You want the sensor to respond to ambient air temperature so the only thing around it should be air! The sensor should be out in the open and air should be allowed to flow freely over it. If the sensor is in an enclosure, this needs to be vented to allow airflow.

And if air circulation is poor...

Mount the sensor in an enclosure with a fan, to draw the air over the sensor. This is sometimes called an aspirated system. And because a fan may get warm during use, it’s important that it draws the air in and doesn’t blow fan-heated air over the sensor or the temperature may appear to be higher than it really is (in error).

For an aspirated wireless temperature telemetry system, you may want to use a solar panel and battery to power a small fan.

What do you want to happen if temperature exceeds normal limits?

If your temperature telemetry system won’t be monitoring a critical process then you probably won’t want to do anything. However if you happen to be monitoring the core reactor temperature of a nuclear power plant!! then you’d want to generate alarms and initiate an automatic shutdown.

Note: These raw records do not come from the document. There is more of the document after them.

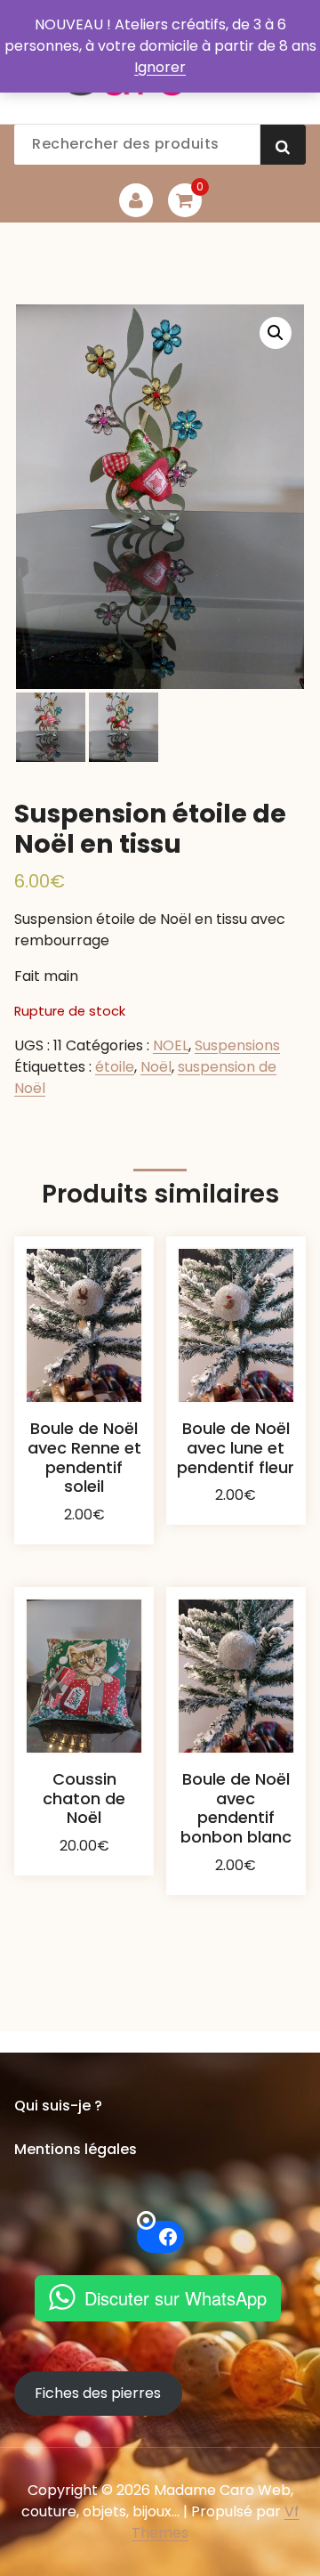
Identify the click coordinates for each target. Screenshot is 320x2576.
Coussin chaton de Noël (84, 1798)
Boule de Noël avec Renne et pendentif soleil (84, 1457)
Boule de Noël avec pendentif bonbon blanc (236, 1808)
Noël (156, 1067)
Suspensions (237, 1045)
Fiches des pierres (98, 2393)
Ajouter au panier (84, 1536)
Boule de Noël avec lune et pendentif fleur (235, 1447)
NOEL (170, 1045)
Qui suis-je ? (58, 2105)
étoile (114, 1067)
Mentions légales (75, 2149)
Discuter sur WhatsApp (175, 2298)
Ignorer (160, 67)
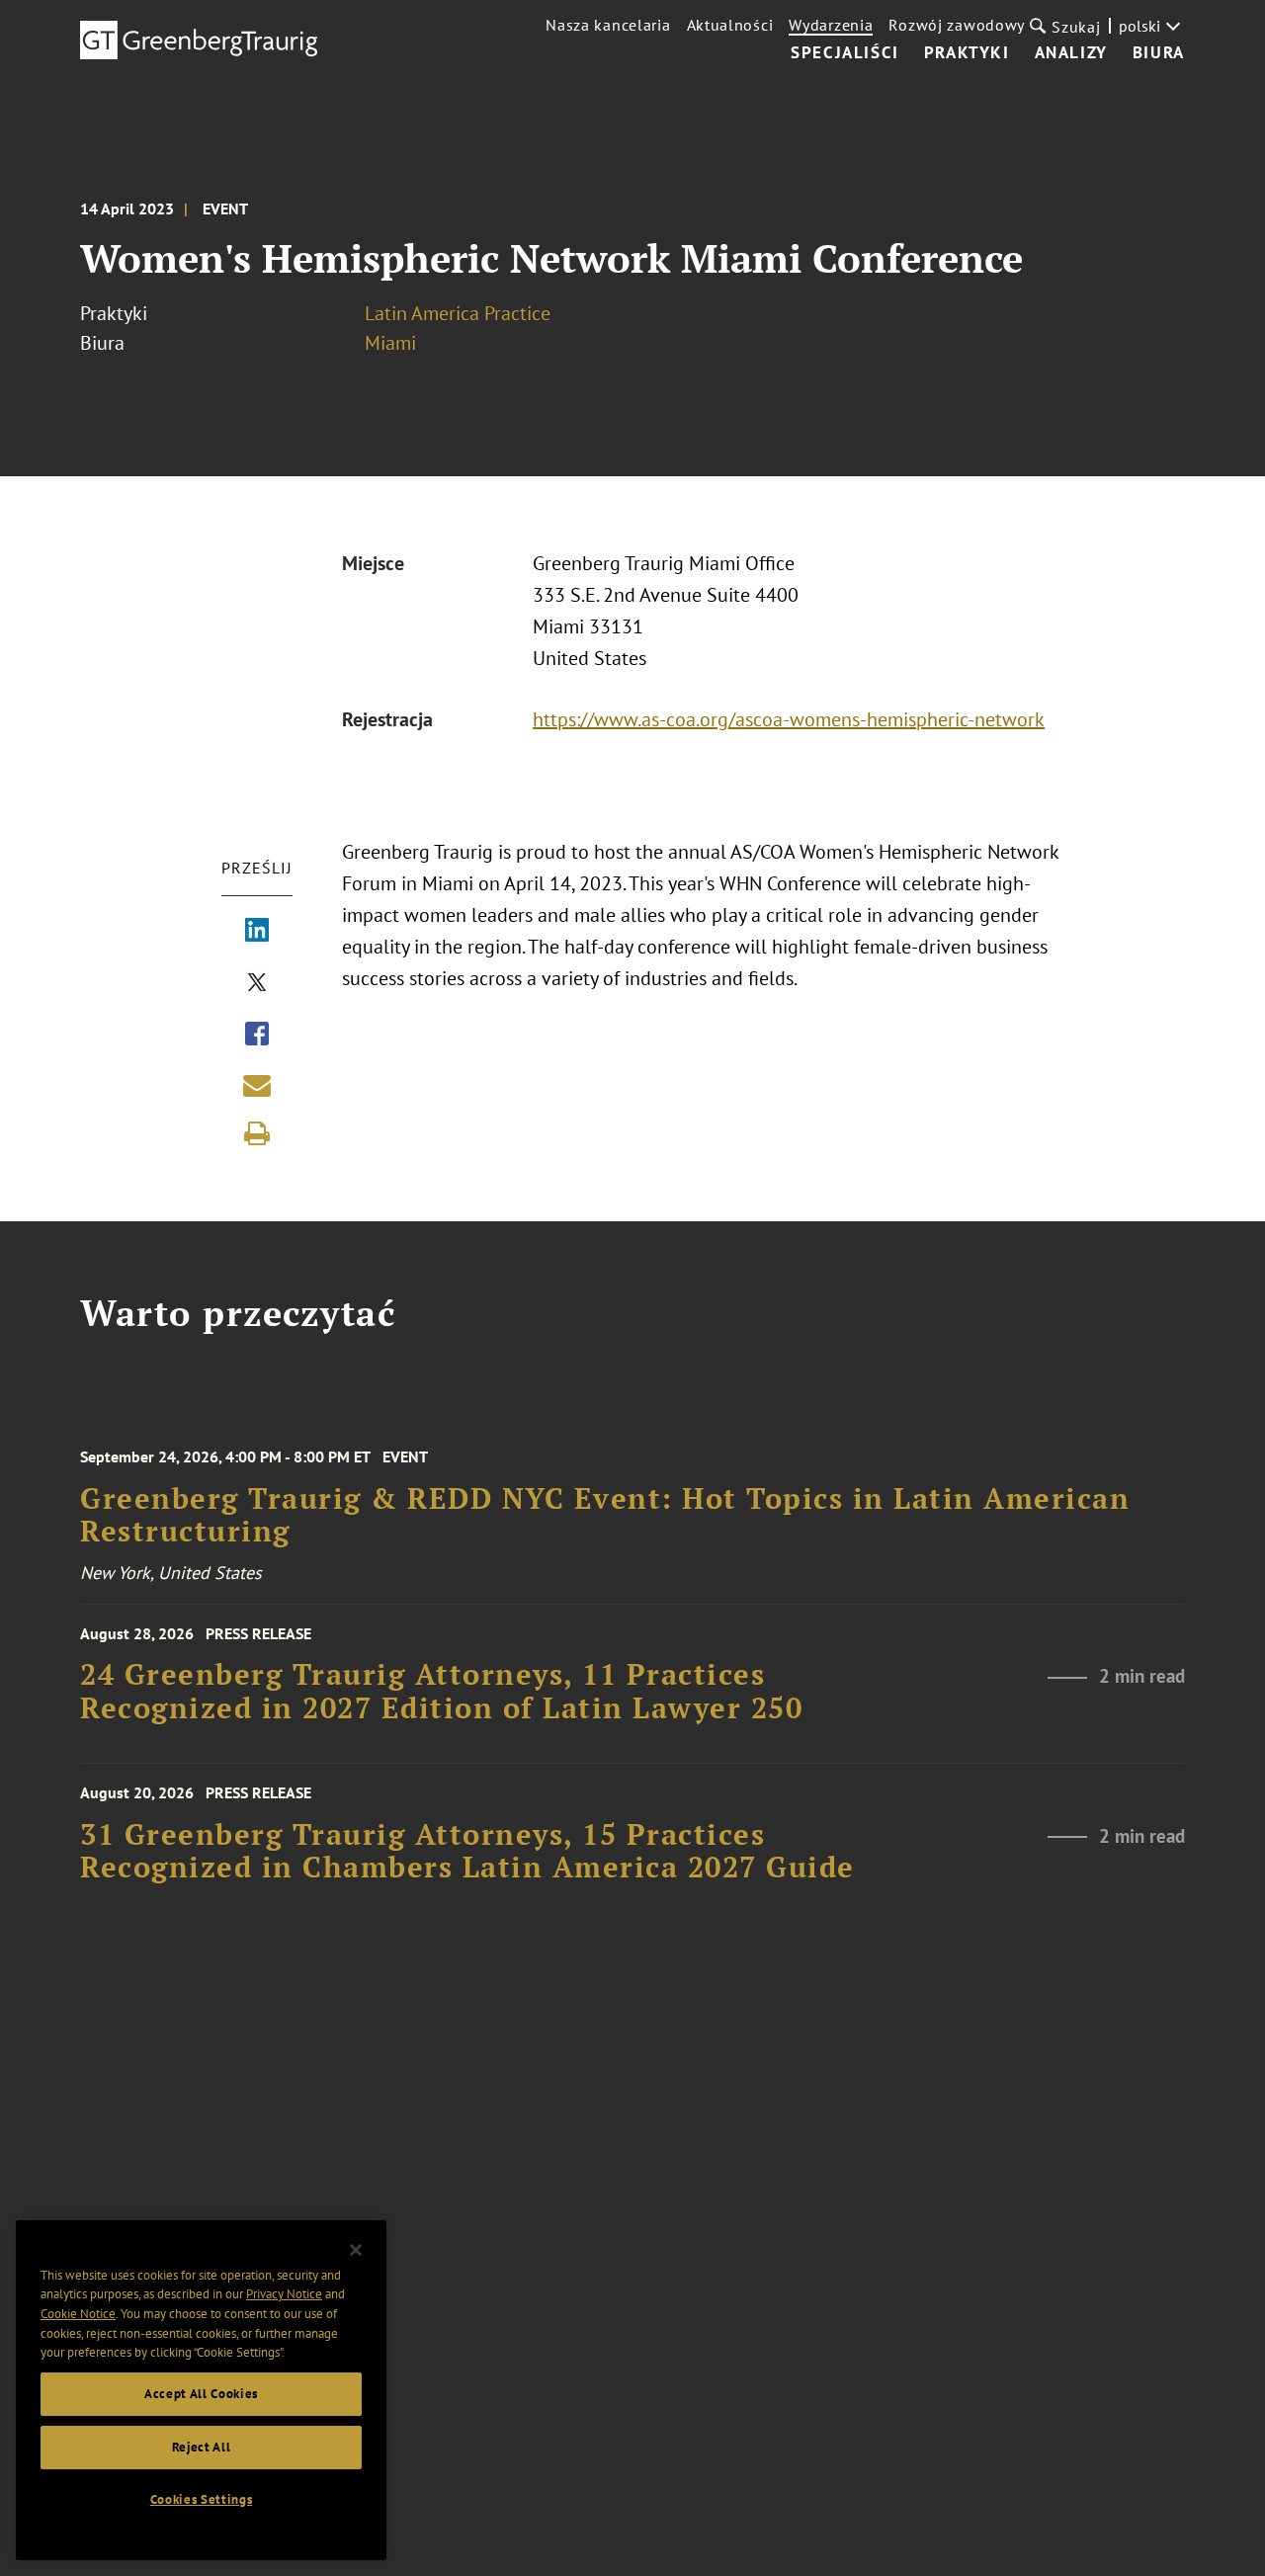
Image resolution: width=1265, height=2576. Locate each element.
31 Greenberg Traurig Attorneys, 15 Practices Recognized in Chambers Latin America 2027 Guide (467, 1851)
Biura (1159, 53)
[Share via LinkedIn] (257, 932)
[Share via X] (257, 984)
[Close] (356, 2250)
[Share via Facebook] (257, 1035)
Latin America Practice (457, 313)
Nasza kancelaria (608, 25)
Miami (390, 343)
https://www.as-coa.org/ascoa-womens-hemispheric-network (789, 719)
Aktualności (730, 25)
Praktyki (967, 53)
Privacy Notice (284, 2293)
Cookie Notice (78, 2313)
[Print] (257, 1133)
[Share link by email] (257, 1085)
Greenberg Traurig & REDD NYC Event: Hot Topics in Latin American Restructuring (605, 1515)
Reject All (201, 2447)
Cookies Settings (201, 2499)
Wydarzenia (831, 25)
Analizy (1071, 53)
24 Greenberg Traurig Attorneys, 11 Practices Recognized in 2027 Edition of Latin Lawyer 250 (441, 1691)
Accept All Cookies (201, 2393)
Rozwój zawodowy (956, 25)
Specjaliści (845, 53)
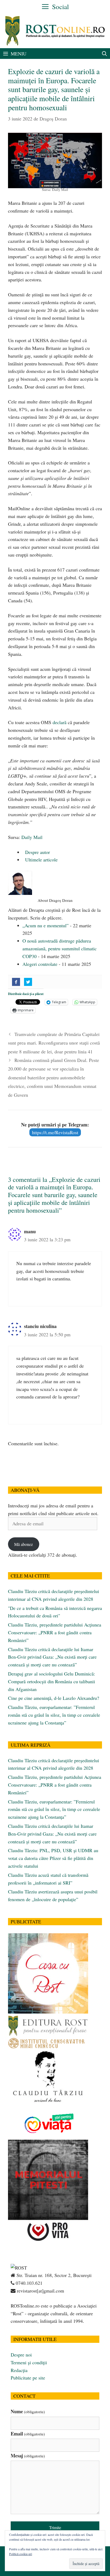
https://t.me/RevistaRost (55, 1132)
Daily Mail (31, 837)
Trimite (55, 2527)
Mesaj (28, 2455)
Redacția (19, 2370)
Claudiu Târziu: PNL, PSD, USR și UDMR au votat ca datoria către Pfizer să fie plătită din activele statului (53, 1858)
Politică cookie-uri (20, 2554)
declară (59, 722)
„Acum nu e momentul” (45, 925)
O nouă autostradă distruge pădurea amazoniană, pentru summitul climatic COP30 (59, 948)
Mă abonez (23, 1544)
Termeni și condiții (29, 2362)
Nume (28, 2411)
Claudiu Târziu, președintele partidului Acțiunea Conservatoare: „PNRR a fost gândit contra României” (54, 1632)
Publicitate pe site (28, 2377)
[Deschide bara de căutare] (104, 53)
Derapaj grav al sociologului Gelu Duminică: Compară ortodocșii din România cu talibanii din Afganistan (51, 1681)
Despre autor (37, 852)
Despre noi (21, 2354)
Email (28, 2433)
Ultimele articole (41, 859)
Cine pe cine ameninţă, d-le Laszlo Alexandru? (53, 1698)
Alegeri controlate (39, 964)
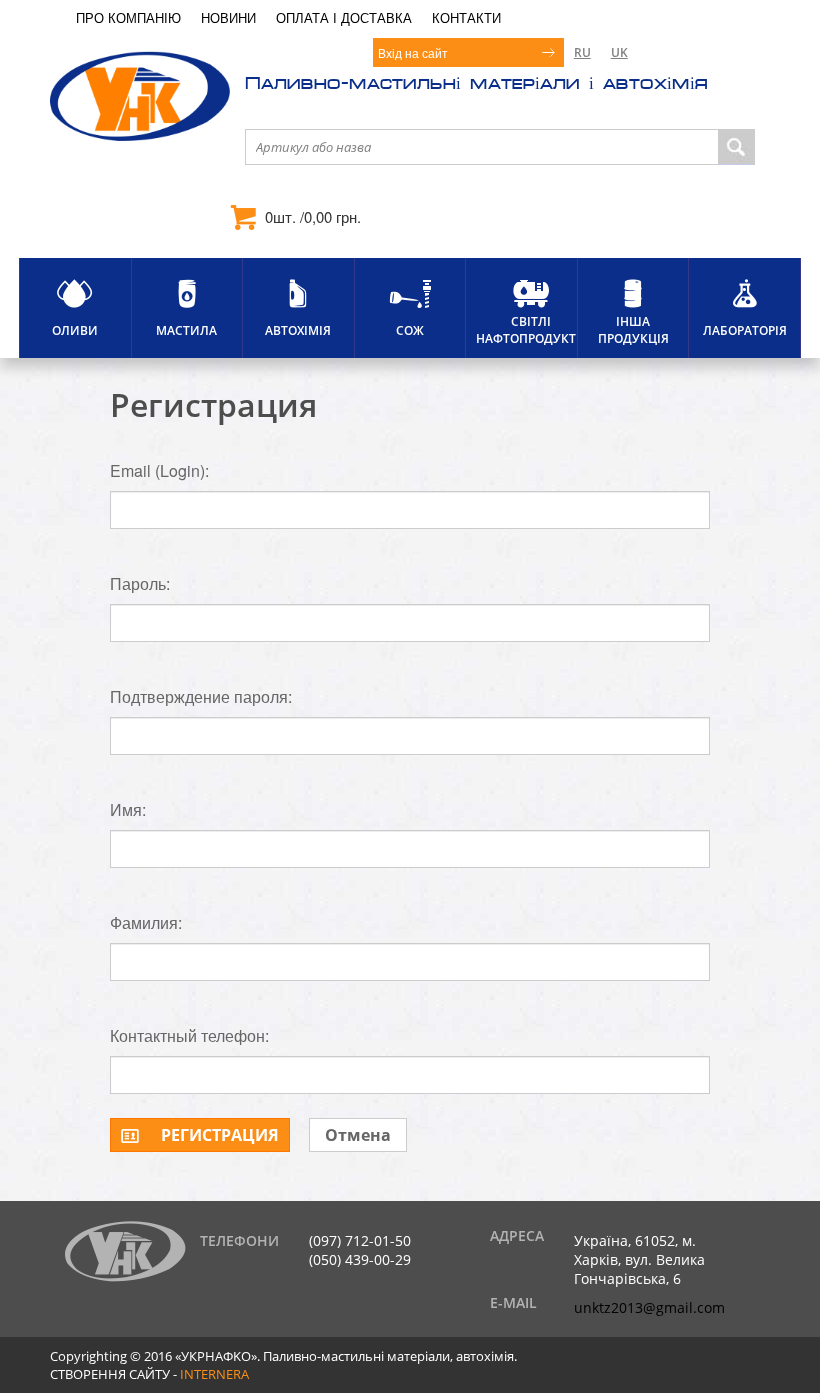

But there are lots of options between these extremes. Here are some for alerts and alarms that can be sent automatically...

  • Send an email to queue a non-urgent request

  • Send a report

  • Send a text message to a mobile phone if not urgent

  • Activate a pager

  • Bring up a message on a computer screen

  • Activate a wireless visual display

  • Activate wirelessly-controlled flashing lights or sirens

  • Send a pre-recorded announcement over a PA system

Decide what’s appropriate for you and check that the temperature telemetry system has what you want before you buy it.

How do you want your temperature information?

If raw temperature data consisting of rows of numbers doesn’t do it for you...

there are alternatives. Look for a temperature telemetry system that delivers an intuitive colorful graphic display right to your PC screen.

Choose a system with a good software package that processes the raw temperature data right on your PC and presents it as a graph or bar chart, showing minimum, maximum, average, trends and other statistics, and maybe even generates a professional-looking report that can be pulled out of the printer...

...and handed straight to the boss! And if you can customize your reports, better still.